Chapter 4 does present women who bonded around antique sculpture. During their relationship from 1887–98, Vernon Lee and Clementine Anstruther-Thomson collaboratively wrote “gallery diaries,” published in their 1912 book Beauty and Ugliness in which they describe movement as essential for enlivening one’s sculptural encounter in the dry atmosphere of museums. Like Walter Pater, the couple advocated for antique sculpture’s affective relevance amid an increasingly scientific field of classical studies. This chapter parses Lee’s synesthetic views of ancient sculpture in dialogue with Winckelmann and Herder, the German empathy movement, and the studio exercise of drawing multiple views of a plaster or life model. In the coda, Betzer marks the twilight of a spatial understanding of antique sculpture with the rise of reproductive photography and partisans of planarity Adolf von Hildebrand and Wölfflin.

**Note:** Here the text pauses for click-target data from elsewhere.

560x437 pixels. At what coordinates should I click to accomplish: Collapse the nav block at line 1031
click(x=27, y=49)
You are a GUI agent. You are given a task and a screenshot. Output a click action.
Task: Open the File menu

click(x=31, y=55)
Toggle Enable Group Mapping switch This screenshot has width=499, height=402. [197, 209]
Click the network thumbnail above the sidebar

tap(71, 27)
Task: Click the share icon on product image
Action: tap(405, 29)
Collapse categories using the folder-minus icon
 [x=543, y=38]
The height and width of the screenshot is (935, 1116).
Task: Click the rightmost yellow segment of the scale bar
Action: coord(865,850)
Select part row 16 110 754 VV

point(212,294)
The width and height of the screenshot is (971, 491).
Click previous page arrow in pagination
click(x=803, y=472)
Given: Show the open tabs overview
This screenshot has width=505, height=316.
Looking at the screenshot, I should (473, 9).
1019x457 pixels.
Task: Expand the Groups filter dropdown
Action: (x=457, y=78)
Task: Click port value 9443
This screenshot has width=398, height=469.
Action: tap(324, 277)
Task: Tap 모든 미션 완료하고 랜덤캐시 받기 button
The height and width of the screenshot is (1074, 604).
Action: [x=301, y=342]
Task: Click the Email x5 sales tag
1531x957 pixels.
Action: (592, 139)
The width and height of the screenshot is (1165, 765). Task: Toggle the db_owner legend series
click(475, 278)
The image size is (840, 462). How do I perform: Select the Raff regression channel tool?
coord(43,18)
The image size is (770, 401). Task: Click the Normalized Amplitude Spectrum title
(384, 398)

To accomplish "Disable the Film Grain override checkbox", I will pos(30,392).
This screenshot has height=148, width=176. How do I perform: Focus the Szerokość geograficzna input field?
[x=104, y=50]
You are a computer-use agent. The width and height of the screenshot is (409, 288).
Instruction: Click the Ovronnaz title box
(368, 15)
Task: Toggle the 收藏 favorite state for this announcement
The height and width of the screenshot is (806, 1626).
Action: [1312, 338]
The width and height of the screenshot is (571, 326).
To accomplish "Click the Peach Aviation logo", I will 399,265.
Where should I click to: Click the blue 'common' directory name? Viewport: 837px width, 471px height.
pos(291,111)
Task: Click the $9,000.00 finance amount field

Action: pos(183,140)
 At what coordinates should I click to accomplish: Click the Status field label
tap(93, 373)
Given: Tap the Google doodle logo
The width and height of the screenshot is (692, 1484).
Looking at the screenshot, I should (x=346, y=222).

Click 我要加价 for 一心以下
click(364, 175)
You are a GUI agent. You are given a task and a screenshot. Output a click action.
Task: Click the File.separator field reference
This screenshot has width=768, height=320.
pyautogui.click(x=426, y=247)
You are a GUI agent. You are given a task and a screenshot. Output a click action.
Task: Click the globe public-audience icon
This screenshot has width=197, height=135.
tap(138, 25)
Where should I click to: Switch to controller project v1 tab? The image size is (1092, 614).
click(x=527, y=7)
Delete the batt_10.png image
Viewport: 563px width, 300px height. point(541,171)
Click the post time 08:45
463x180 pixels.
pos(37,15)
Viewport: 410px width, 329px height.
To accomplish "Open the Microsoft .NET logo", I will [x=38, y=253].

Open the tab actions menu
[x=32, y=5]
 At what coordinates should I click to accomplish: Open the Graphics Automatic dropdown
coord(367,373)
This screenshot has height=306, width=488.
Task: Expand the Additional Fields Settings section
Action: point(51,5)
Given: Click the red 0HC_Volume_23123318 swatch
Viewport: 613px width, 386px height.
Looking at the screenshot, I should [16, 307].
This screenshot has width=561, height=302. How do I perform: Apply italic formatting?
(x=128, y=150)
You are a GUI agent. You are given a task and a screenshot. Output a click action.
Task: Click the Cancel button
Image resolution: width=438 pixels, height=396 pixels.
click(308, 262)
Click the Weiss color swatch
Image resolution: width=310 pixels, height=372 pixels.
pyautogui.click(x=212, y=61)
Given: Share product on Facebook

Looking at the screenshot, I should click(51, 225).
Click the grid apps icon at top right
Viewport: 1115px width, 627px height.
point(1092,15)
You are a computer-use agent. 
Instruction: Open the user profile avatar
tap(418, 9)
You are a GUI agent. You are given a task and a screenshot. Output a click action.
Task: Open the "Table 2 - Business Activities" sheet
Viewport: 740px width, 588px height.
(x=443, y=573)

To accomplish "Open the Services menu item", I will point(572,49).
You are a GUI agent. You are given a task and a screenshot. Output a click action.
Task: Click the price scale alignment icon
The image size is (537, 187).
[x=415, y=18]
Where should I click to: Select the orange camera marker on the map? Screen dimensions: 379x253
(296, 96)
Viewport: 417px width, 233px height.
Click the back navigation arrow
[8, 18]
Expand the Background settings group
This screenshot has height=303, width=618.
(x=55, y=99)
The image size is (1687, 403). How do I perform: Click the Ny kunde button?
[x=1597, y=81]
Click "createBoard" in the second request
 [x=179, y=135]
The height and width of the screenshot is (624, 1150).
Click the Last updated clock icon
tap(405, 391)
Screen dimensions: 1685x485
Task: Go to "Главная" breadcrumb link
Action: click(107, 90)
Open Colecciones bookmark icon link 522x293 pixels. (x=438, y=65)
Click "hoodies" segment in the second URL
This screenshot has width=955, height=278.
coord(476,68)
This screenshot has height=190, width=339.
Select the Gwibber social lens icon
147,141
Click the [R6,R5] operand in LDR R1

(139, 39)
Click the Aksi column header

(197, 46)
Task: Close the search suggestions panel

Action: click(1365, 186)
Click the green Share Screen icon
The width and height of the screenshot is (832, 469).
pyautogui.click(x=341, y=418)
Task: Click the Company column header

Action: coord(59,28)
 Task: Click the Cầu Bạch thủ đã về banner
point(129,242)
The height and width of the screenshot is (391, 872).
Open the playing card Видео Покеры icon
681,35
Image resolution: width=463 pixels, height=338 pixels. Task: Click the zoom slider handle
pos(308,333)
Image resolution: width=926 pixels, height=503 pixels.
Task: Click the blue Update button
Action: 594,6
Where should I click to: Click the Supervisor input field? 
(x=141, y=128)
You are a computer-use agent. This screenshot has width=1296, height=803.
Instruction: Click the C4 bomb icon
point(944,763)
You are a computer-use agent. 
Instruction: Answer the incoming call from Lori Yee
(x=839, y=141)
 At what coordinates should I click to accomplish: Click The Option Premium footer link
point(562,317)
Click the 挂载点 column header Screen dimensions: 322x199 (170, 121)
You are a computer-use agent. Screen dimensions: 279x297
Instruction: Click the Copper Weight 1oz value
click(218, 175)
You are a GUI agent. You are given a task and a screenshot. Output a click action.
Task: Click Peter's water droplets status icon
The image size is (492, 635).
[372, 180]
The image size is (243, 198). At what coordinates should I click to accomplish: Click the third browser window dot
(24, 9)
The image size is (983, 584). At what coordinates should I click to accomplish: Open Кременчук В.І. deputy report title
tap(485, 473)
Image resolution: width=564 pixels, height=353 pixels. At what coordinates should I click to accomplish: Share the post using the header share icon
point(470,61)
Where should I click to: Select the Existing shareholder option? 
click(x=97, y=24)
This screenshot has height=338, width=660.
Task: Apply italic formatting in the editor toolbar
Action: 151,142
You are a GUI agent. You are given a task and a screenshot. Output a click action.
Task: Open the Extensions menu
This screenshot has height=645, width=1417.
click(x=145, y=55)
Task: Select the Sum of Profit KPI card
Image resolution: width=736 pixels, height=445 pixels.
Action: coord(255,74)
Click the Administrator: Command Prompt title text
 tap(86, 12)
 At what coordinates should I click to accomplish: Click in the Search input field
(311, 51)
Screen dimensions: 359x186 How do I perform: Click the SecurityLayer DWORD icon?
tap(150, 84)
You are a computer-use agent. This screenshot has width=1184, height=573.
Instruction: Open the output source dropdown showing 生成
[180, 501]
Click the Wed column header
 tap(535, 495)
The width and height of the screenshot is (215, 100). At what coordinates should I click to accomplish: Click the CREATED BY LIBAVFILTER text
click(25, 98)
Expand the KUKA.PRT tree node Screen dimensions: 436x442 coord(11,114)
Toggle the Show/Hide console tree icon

Effortlessly interdisciplinary, Animating the Antique deploys formal and visual analysis of art alongside fresher critical methods like queer theory and scientific data on marble’s materiality. Itself visually and intellectually stimulating, the book succeeds as a metarepresentation of sculpture in two dimensions. Its “accordion logic” (18) of organization is a model for those seeking alternatives to linear histories of art. Betzer executes this ambitious book with an ease that makes it a pleasure to read and a resource for anyone interested in the afterlives of antiquity.